Durante este grandioso mes, conocí a muchas personas, desde niños que son felices con un pedazo de plastilina aunque sus padres estén presos o involucrados en las maras; hasta jóvenes que se encontraron a sí mismos al participar en la obra “El Principito” organizada por el movimiento; y adultos mayores abandonados por sus hijos pero que sonríen y se desviven por los demás.

Les repito tengo muchas historias que llenaron mi corazón de alegría, les compartiré una: Niña Julia, una señora de 85 años con alzheimer, olvidada por su familia pero socorrida gracias a Dios por sus vecinas, quienes la ayudan desde que comenzó su enfermedad. Los misioneros de Puntos Corazón la visitan regularmente.

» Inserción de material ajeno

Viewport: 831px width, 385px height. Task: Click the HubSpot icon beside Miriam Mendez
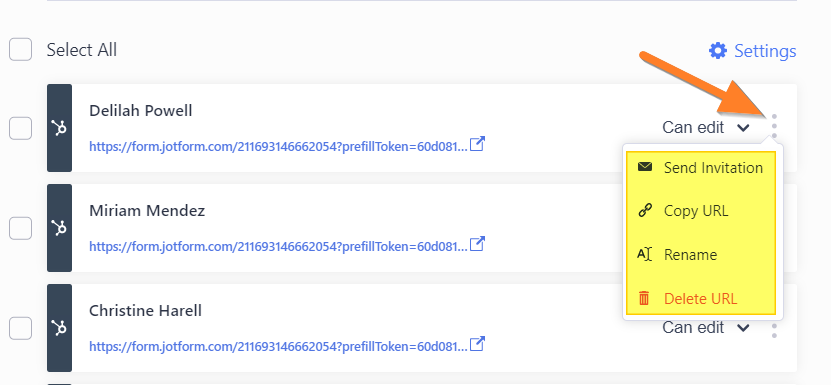[x=59, y=228]
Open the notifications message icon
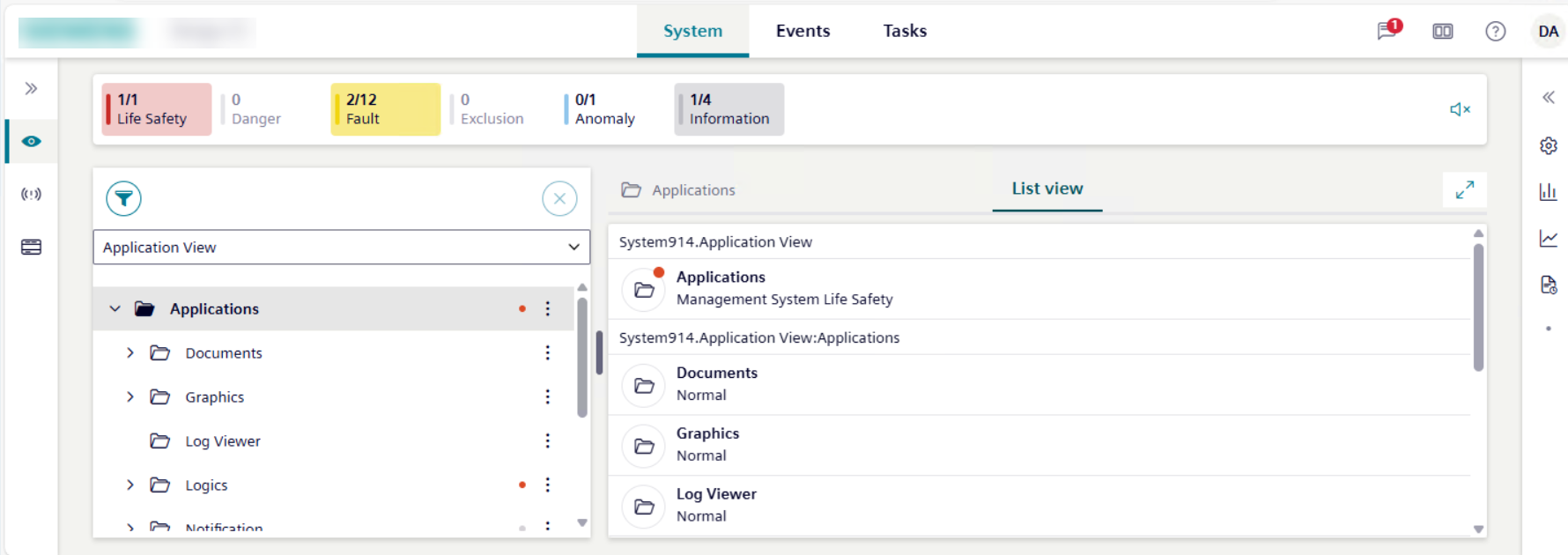 point(1387,32)
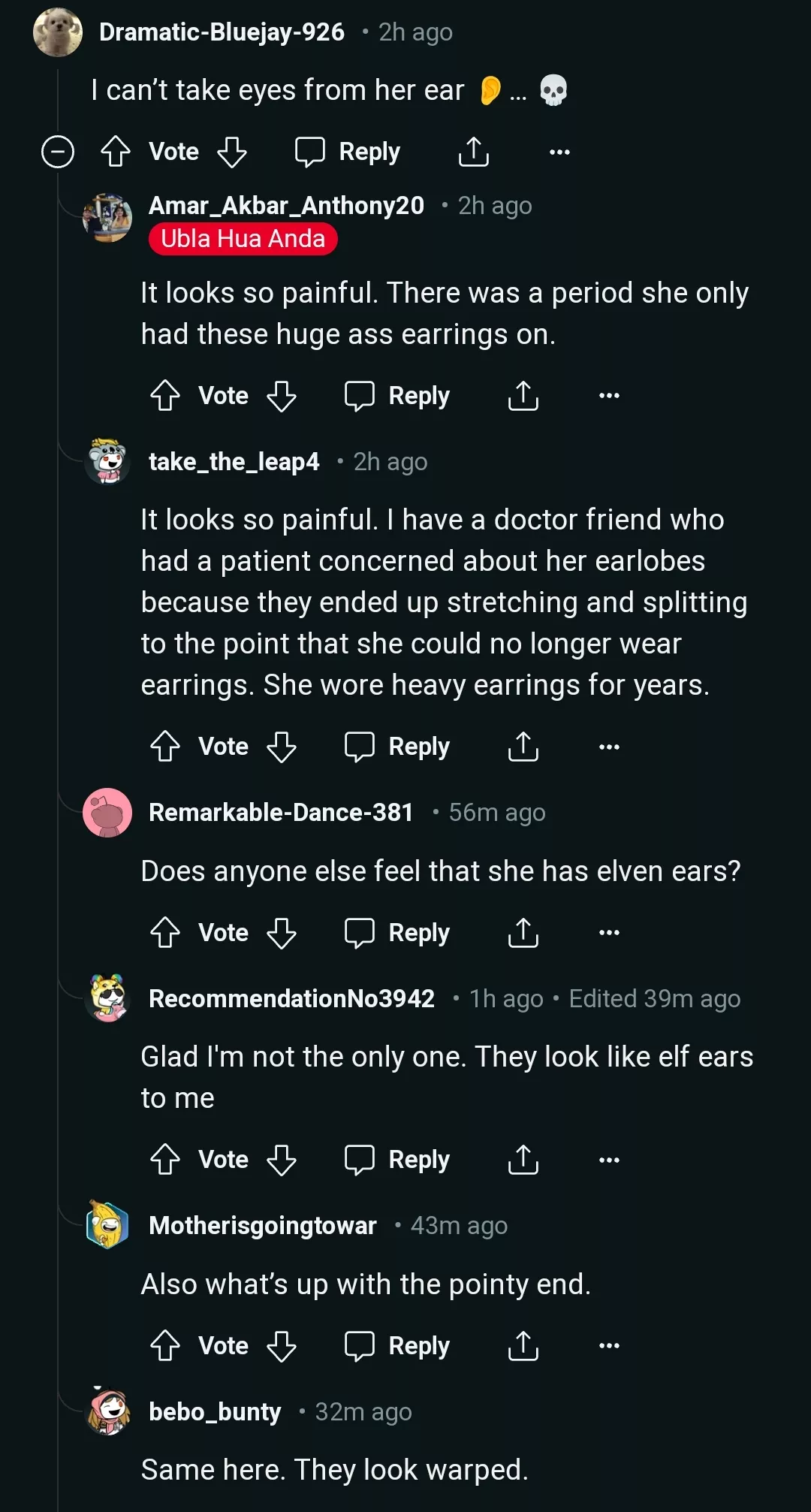Upvote the elven ears comment
This screenshot has width=811, height=1512.
(x=165, y=933)
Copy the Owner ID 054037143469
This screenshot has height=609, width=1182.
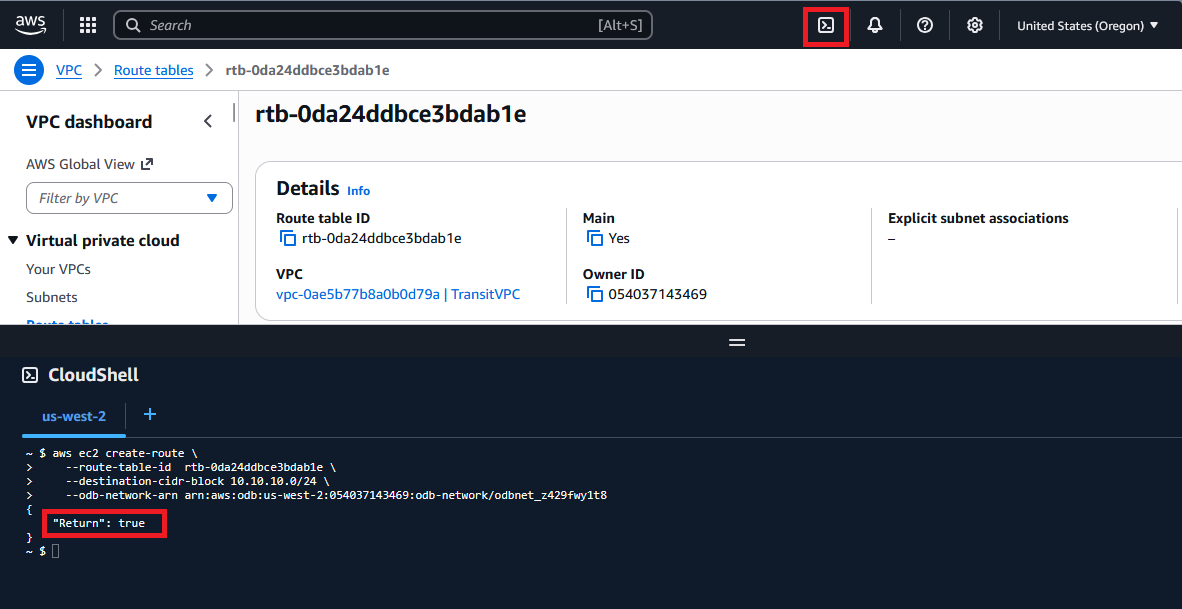(595, 294)
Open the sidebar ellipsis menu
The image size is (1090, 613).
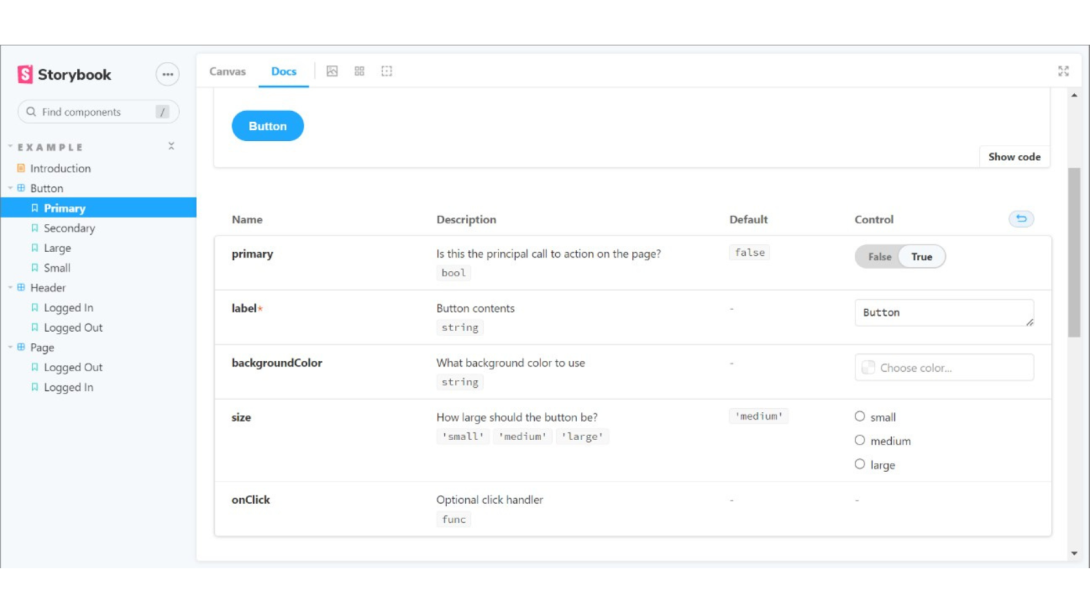click(167, 74)
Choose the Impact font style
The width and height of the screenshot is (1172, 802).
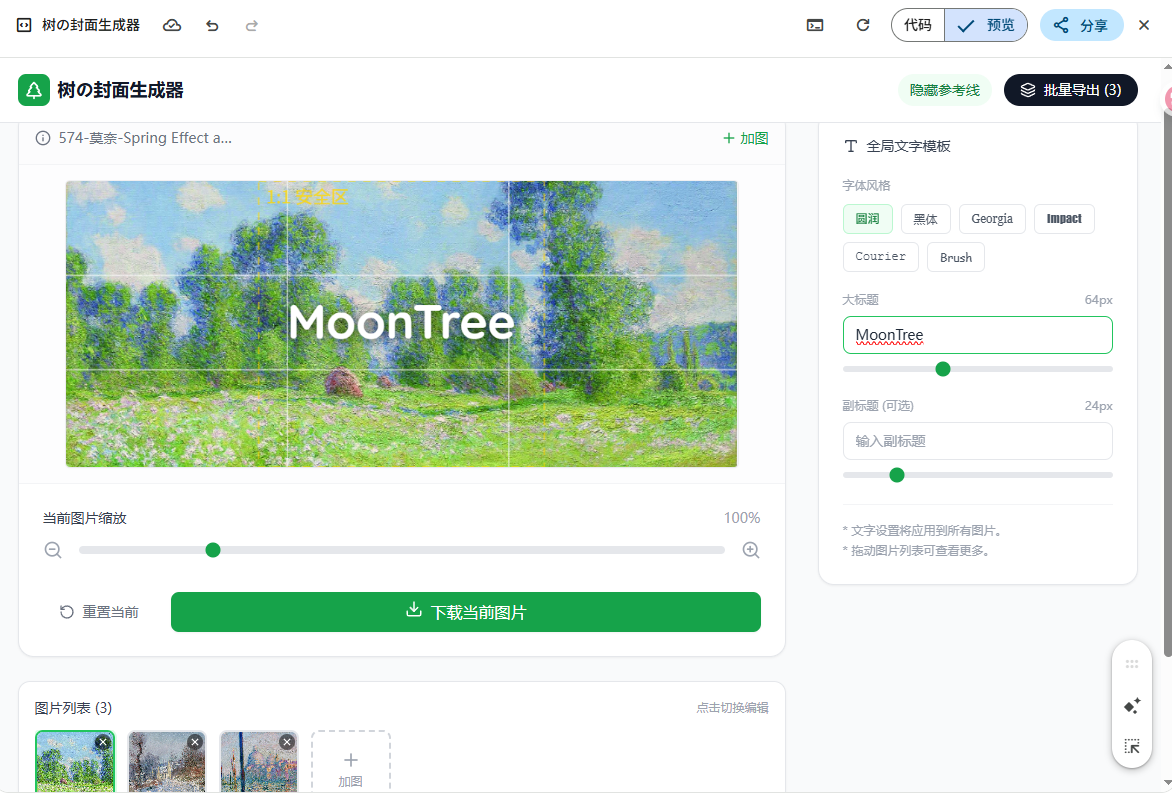1063,219
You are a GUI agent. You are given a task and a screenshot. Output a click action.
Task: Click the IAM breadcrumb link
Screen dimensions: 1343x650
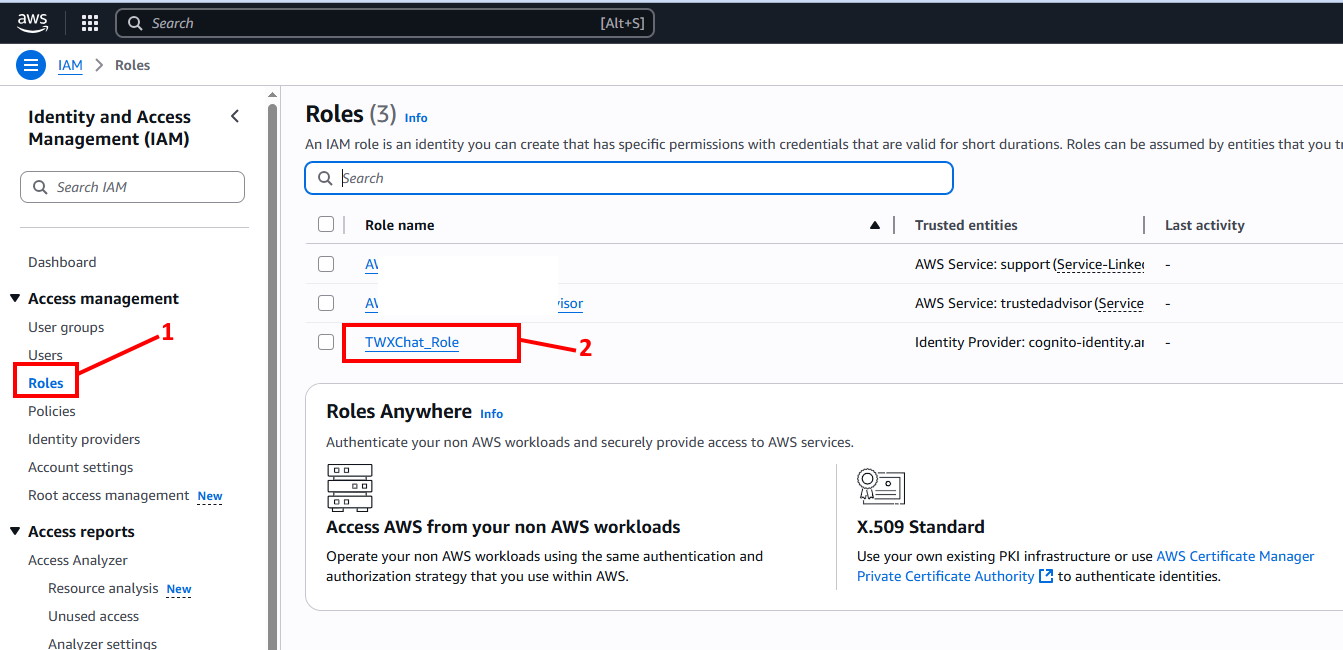click(70, 65)
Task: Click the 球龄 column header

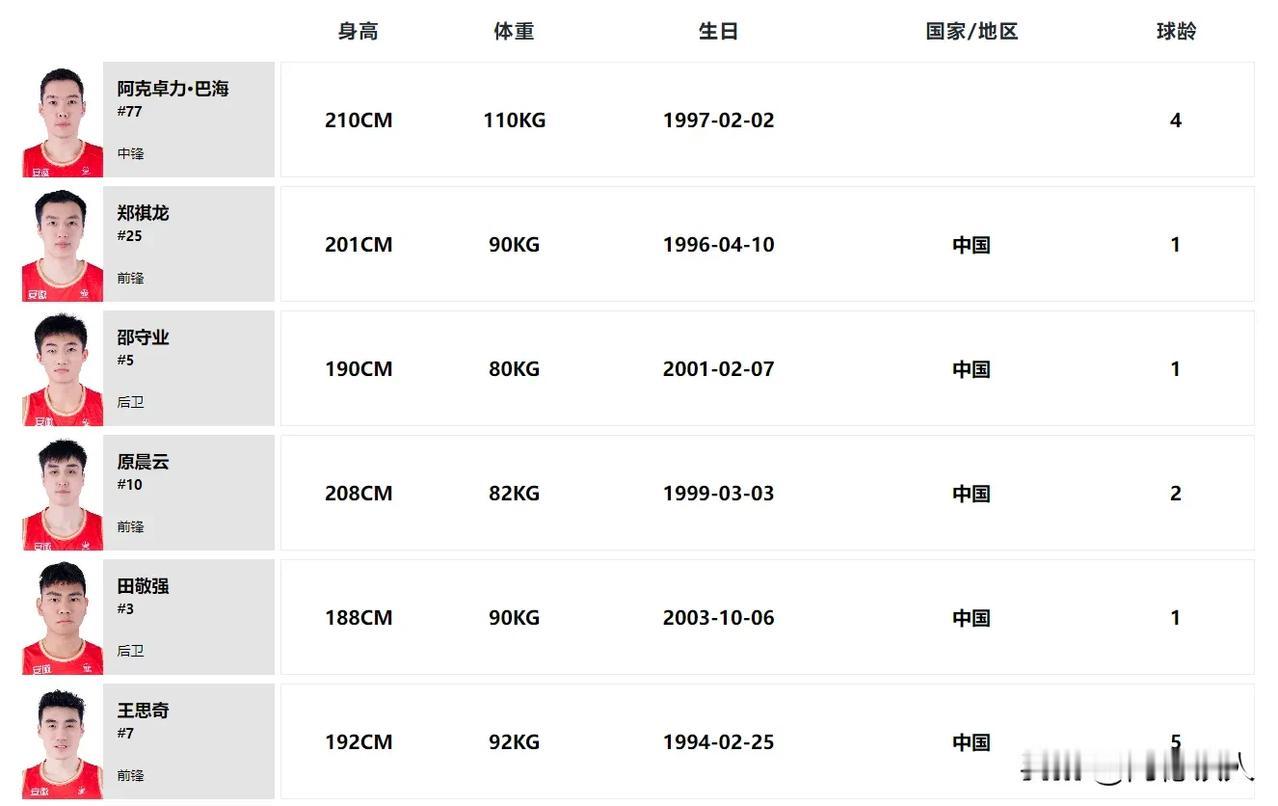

Para ella todos los días son domingo y yo debía repetirle mi nombre cada 15 minutos y siempre decía: “Violeta, como la flor”; esta señora toco mi corazón, me permitió valorar muchas cosas de mí y de los que me rodean, verla reír y feliz me llenaba y sabía que no hacía mucho por ella, pero el verla reír me bastaba para todo mi día.
A los 15 días de mi estancia en El Salvador, ya podía decir que de mi parte era un SI: si a compartir unos meses de mi vida o el tiempo que Dios me requiera en actividades como estas, un sí sin miedos, sin dudas ni temores (…) sé que estoy llena de bendiciones y quiero com-partir esta alegría de la cual me llené.”